» Exercise
Your answer should be a single number: the count of lines in the entries below that contain "resolution".

» Stored records
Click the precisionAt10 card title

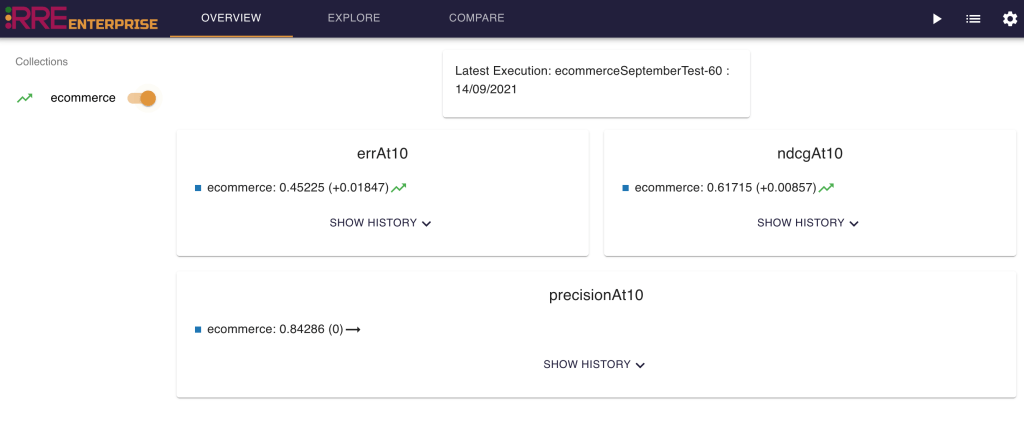pyautogui.click(x=595, y=295)
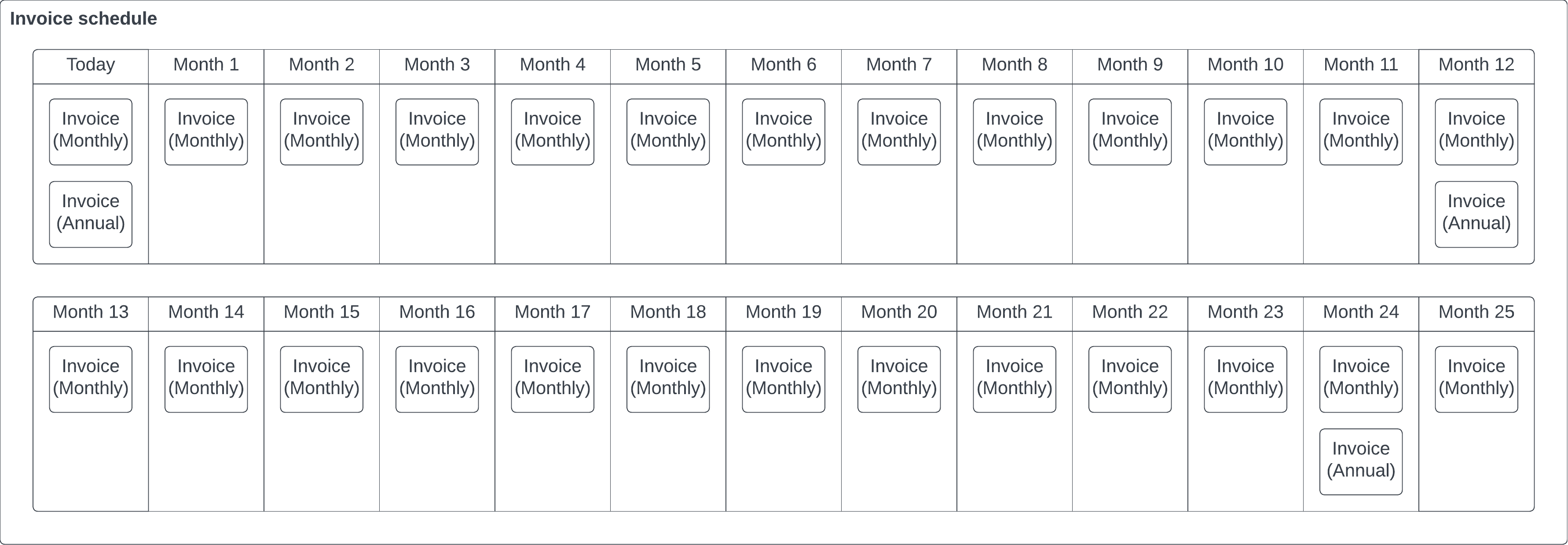Click the Invoice (Monthly) box in Month 3
1568x545 pixels.
click(x=437, y=132)
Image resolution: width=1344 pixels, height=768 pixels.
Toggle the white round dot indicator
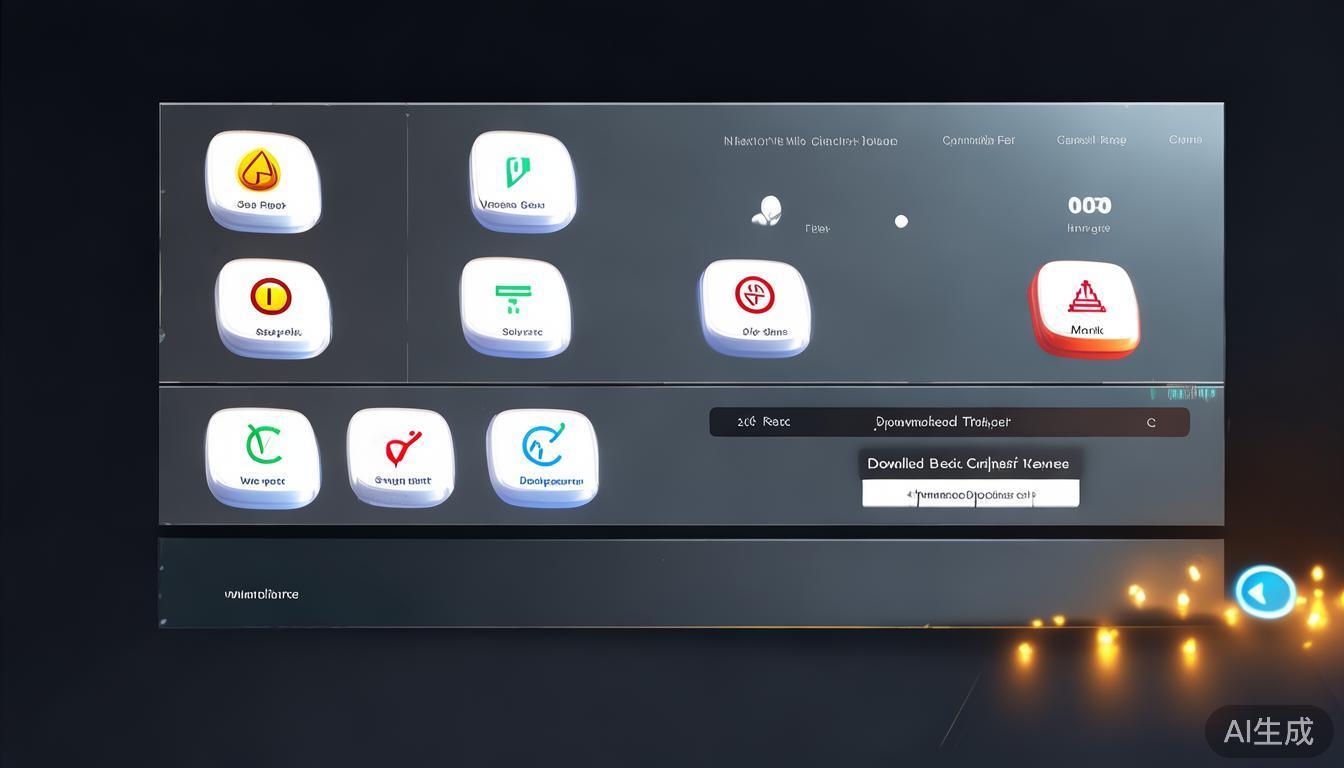tap(901, 221)
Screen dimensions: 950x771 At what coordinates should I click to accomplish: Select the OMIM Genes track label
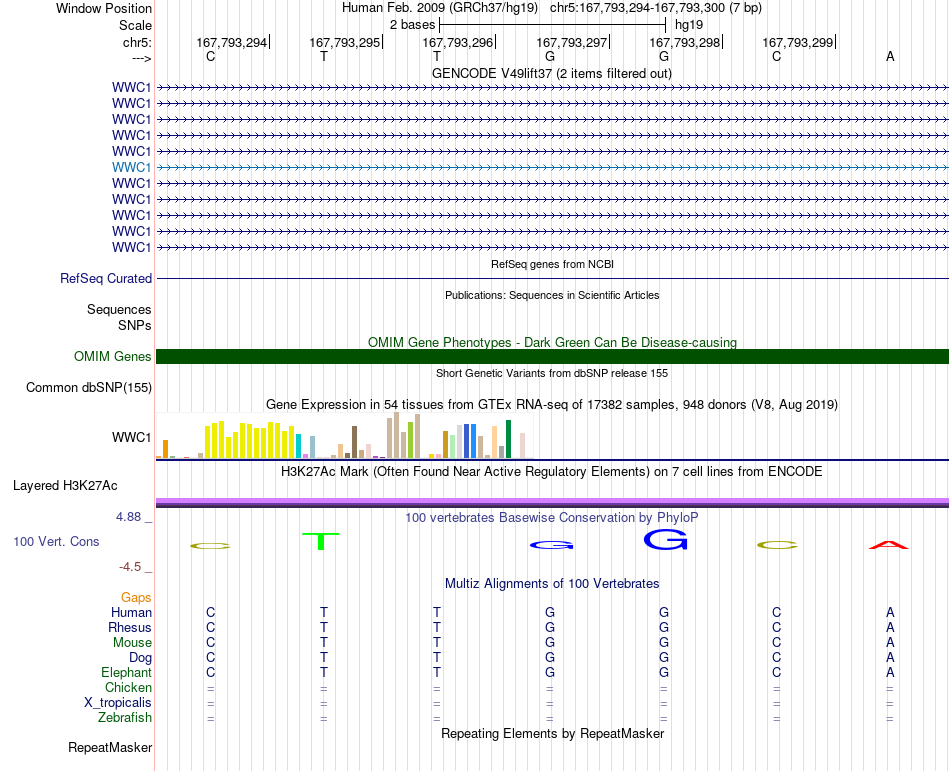click(x=112, y=356)
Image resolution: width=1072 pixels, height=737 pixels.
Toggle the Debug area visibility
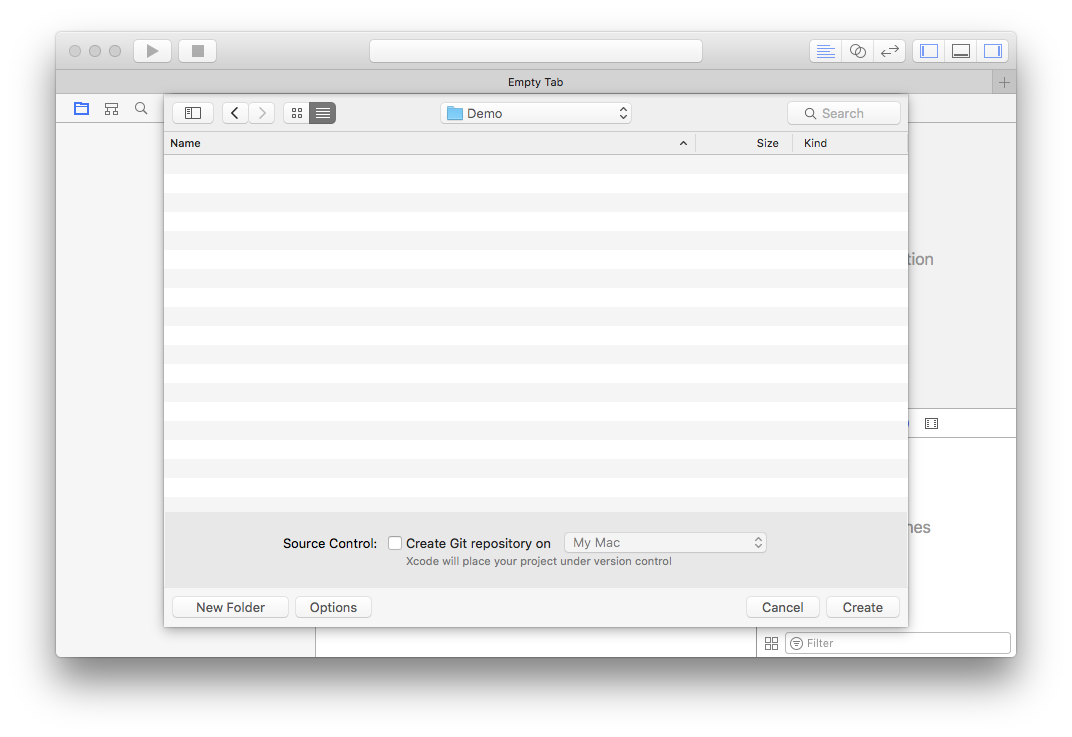pos(961,51)
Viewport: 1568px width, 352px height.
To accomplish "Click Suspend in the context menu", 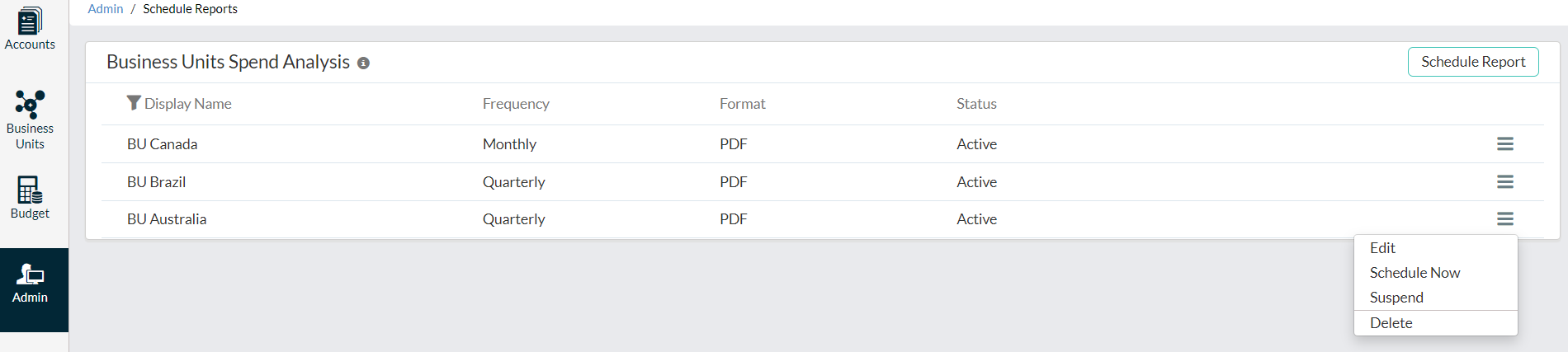I will point(1396,298).
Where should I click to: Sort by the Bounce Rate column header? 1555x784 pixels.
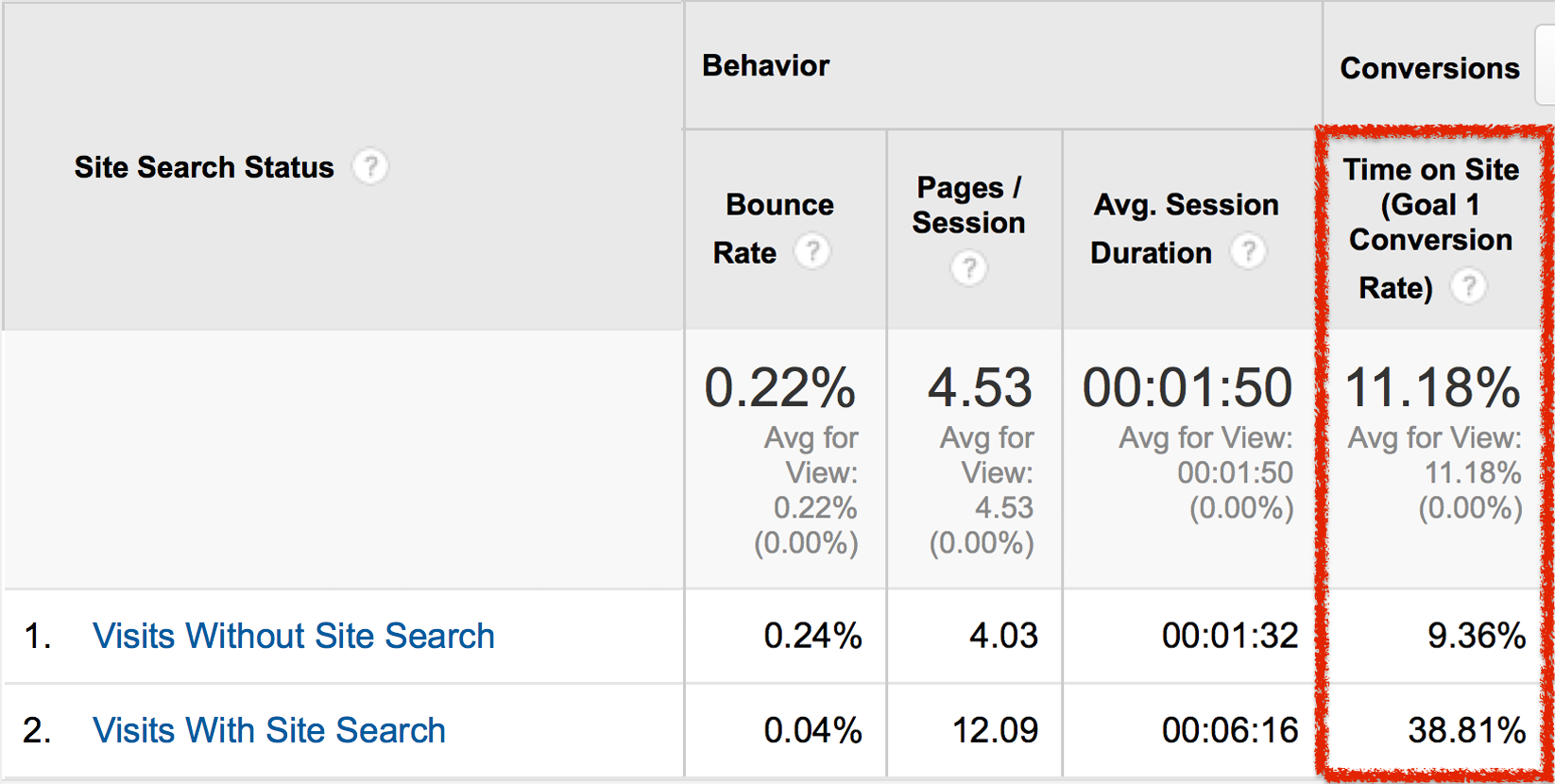779,205
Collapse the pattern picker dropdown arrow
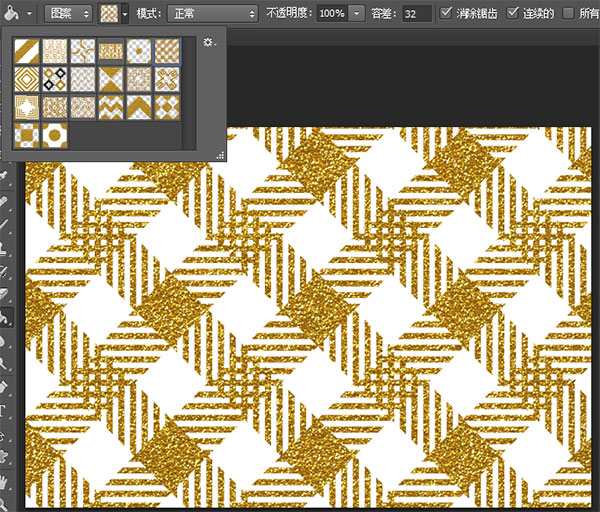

» Task result
2